(AIM OF THE TASK) Look below for the line that contains "Image resolution: width=1232", and write out exactly that line and all remaining lines of the listing, omitting pictures.

(EXERCISE DATA)
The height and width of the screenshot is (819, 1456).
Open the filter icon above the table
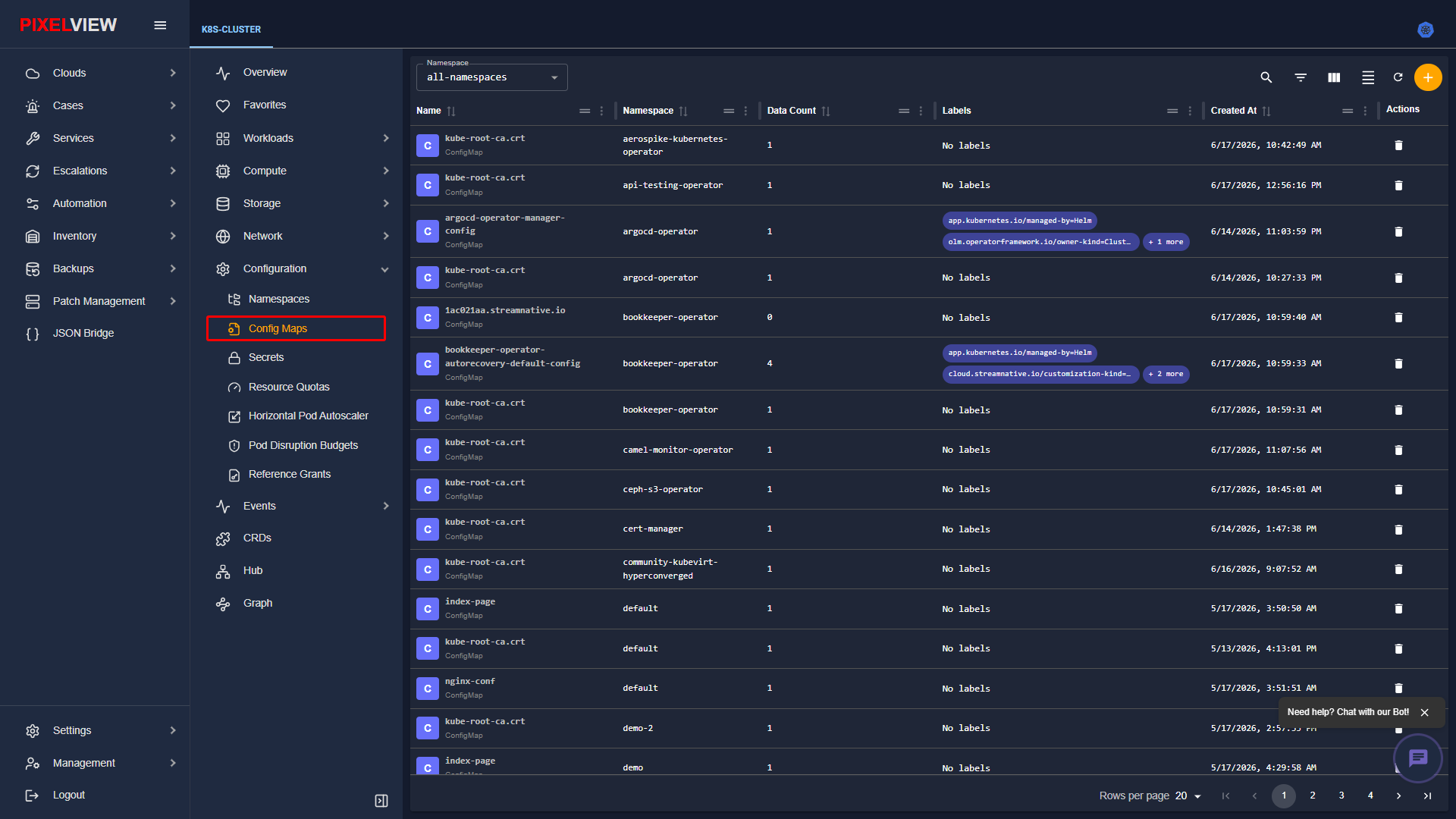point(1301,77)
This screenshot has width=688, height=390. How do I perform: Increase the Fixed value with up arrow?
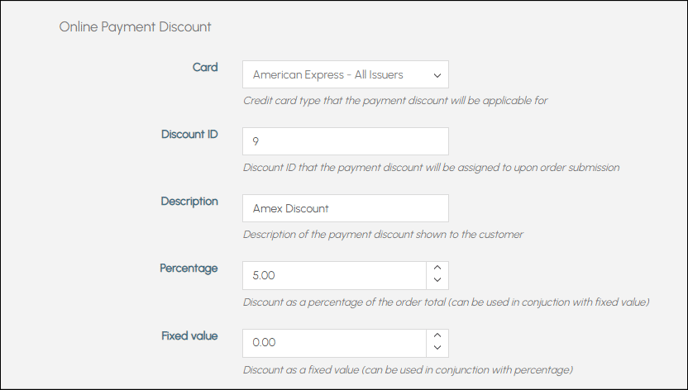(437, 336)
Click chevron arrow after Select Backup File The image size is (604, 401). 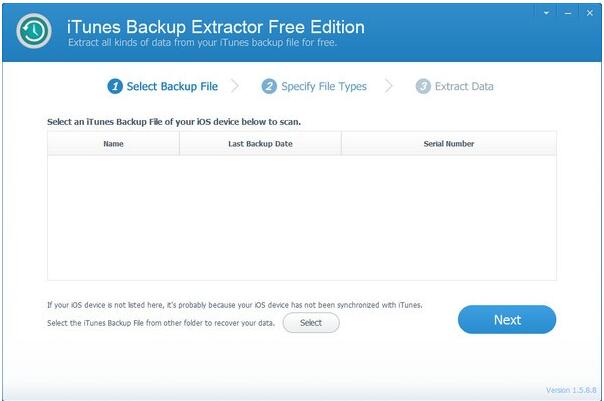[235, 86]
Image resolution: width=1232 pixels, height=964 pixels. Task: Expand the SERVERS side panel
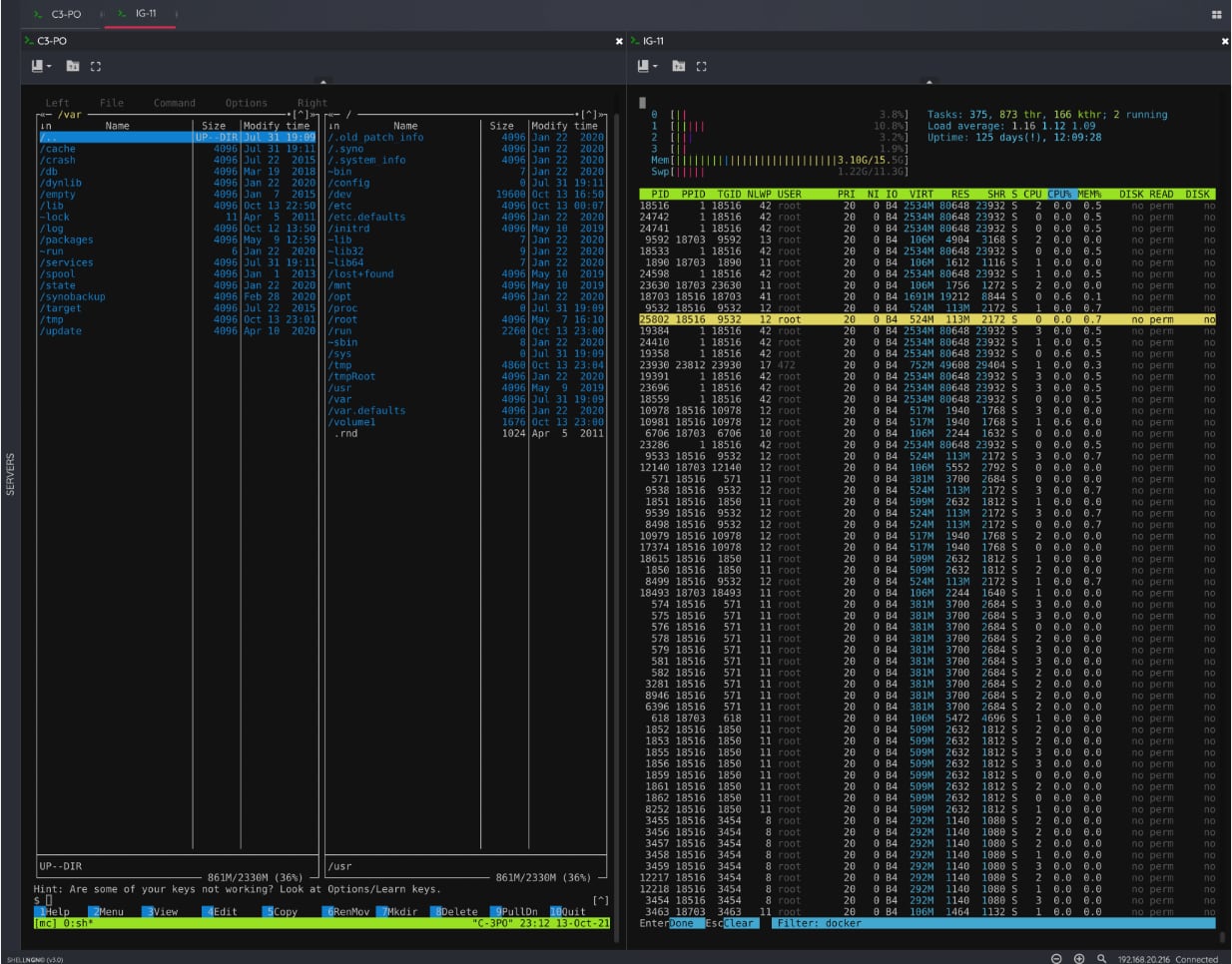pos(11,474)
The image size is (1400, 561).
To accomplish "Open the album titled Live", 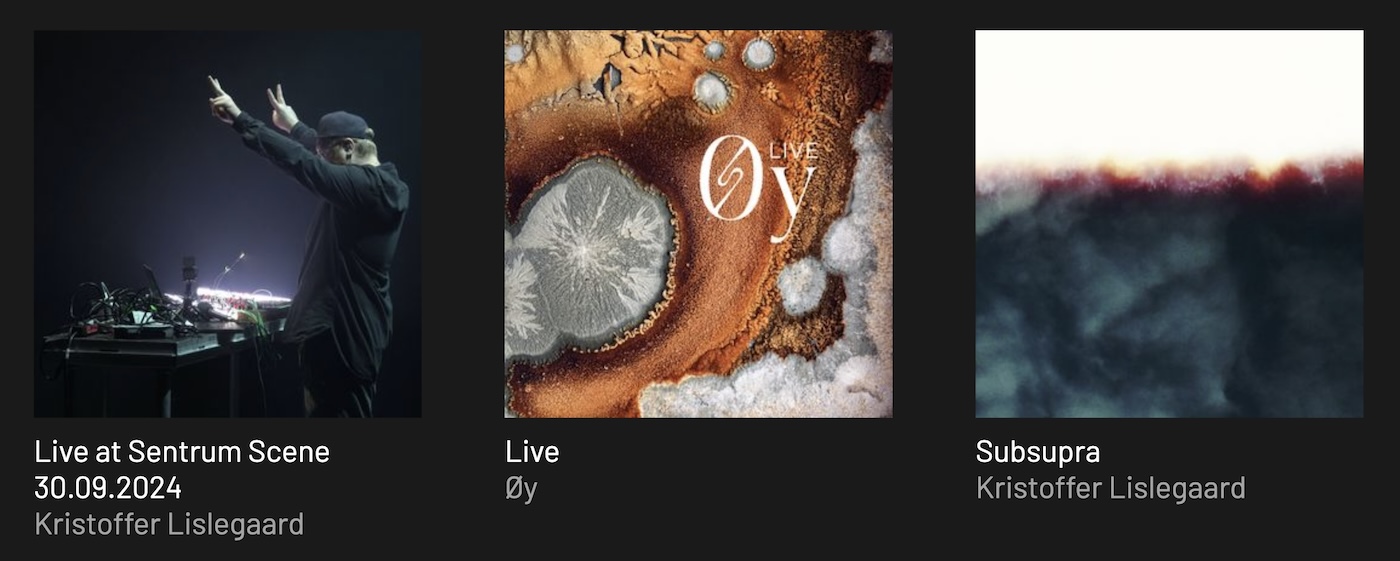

(WRITTEN REPLY)
Image resolution: width=1232 pixels, height=964 pixels. Task: Expand the SERVERS side panel
pos(11,474)
The image size is (1400, 561).
To accomplish "Open the album titled Live", 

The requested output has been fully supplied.